I went upstairs and looked out of the window. His carriage drove up, but he did not get in. I leaned out to look into the porch. He was standing there, stroking his beard into his mouth, and biting it. I was afraid he might turn round, and so I moved away from the window, and at the same moment I heard his step on the stairs. He was running up quickly, impetuously. How I knew I cannot say, but I went to the door and stood still, waiting. My heart ceased to beat; it seemed to stand still, and my breast heaved painfully, yet joyfully. Why I knew I cannot say. But I knew. He might very well have run upstairs and said, “I beg your pardon, I forgot my cigarettes,” or something like that. That might very well have happened. What should I have done then? But no, that was impossible. What was to be—was. His face was solemn, timid, determined, and joyful. His eyes shone, his lips quivered. He had his overcoat on, and held his hat in his hand. We were alone—everyone was on the veranda, “Marie Alexandrovna,” he said, stopping on the last step, “it’s best to have it over once for all than to go on in misery, and perhaps to upset you.” I felt ill at ease, but painfully happy. Those dear eyes, that beautiful forehead, those trembling lips, so much more used to smiling, and the timidity of the strong energetic figure! I felt sobs rising to my throat. I expect he saw the expression on my face.
“Marie Alexandrovna, you know what I want to tell you, don’t you?”
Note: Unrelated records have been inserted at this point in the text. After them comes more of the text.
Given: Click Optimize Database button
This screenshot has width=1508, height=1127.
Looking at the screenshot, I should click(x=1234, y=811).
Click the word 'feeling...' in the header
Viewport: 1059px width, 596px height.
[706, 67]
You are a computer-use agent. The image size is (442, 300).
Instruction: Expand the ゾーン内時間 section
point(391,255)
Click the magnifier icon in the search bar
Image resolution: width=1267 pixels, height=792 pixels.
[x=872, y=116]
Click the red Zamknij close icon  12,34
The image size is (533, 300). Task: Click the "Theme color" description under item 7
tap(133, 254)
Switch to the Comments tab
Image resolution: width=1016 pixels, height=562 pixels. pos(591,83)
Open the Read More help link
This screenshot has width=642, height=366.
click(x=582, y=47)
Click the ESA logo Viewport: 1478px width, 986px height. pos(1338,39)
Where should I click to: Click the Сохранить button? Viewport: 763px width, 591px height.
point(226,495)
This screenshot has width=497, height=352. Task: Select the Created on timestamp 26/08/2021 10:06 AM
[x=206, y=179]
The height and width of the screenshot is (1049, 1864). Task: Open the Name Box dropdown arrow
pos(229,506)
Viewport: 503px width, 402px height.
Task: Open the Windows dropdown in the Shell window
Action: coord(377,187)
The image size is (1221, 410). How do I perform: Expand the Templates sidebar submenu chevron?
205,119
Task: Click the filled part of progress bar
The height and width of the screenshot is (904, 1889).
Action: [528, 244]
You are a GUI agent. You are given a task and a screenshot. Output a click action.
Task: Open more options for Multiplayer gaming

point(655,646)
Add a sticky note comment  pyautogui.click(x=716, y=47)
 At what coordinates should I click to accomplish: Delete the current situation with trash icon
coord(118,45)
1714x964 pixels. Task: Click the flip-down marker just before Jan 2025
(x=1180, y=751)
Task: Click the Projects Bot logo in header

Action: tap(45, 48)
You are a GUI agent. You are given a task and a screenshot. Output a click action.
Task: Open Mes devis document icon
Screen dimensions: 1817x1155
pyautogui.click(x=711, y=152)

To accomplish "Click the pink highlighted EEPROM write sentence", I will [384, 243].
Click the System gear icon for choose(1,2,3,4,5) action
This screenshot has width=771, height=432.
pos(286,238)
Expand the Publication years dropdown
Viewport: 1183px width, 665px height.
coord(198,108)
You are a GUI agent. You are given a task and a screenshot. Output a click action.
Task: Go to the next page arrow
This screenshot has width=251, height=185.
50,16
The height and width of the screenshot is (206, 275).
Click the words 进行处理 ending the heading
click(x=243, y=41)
“I don’t know …” I began. “Yes, I do.”
“Yes,” he went on, “you know what I mean to ask you, and do not dare.” He broke off, and then, suddenly, as though angry with himself: “Well, what is to be, will be. Can you love me as I love you; be my wife. Yes or no?”
I could not speak. Joy suffocated me. I held out my hand. He took it and kissed it. “Is it really yes? Truly? Yes? You knew, didn’t you. I have suffered so long. I need not go away?”
“No, no.”
I said that I loved him, and we kissed; and that first kiss seemed strange and unpleasant rather than pleasant, our lips just touching the other’s face, as though by chance. He went down and sent away his carriage, and I ran off to mother. She went to father, who came out of his room. It was all over—we were engaged. It was past one when he left, and he will come again tomorrow, and the wedding will be in a month. He wanted it to be next week, but mother would not hear of it.
It was fifty-seven years ago. The war was just over. The Voronov household was busy with wedding preparations. The second daughter, Marie, was engaged to Alexis Lutkovsky. They had known each other since childhood. They had played and danced together. Now he had returned from Sevastopol, with the rank of lieutenant.
At the very height of the war he had left the civil service to join a regiment as an ensign. On his return he could not make up his mind what to do. He felt nothing but contempt for military service, especially in the Guards, and did not want to go on with it in time of peace. But an uncle wanted him to be his aide-de-camp in Kiev. A cousin offered him a post at Constantinople. His ex-chief asked him to go back to his former post. He had plenty of friends and relatives, and they were all fond of him. They were not quite fond enough of him to miss him when he was not there, but they were fond enough to say when he appeared (at least most of them), “Ah, Alexis! how jolly!” He was never in anyone’s way, and most people liked to have him about, though for very different reasons. He could tell stories, and sing or play the guitar in first-rate fashion. But, above all, he never gave himself any airs. He was clever, good-looking, good-natured, and sympathetic. While he was looking round and discussing where and with whom he should work, and while he was thinking the matter over and weighing it very carefully, notwithstanding his seeming indifference, he met the Voronovs in Moscow. They invited him to their country-house, where he went and stayed a week; then left, and a week later returned and proposed.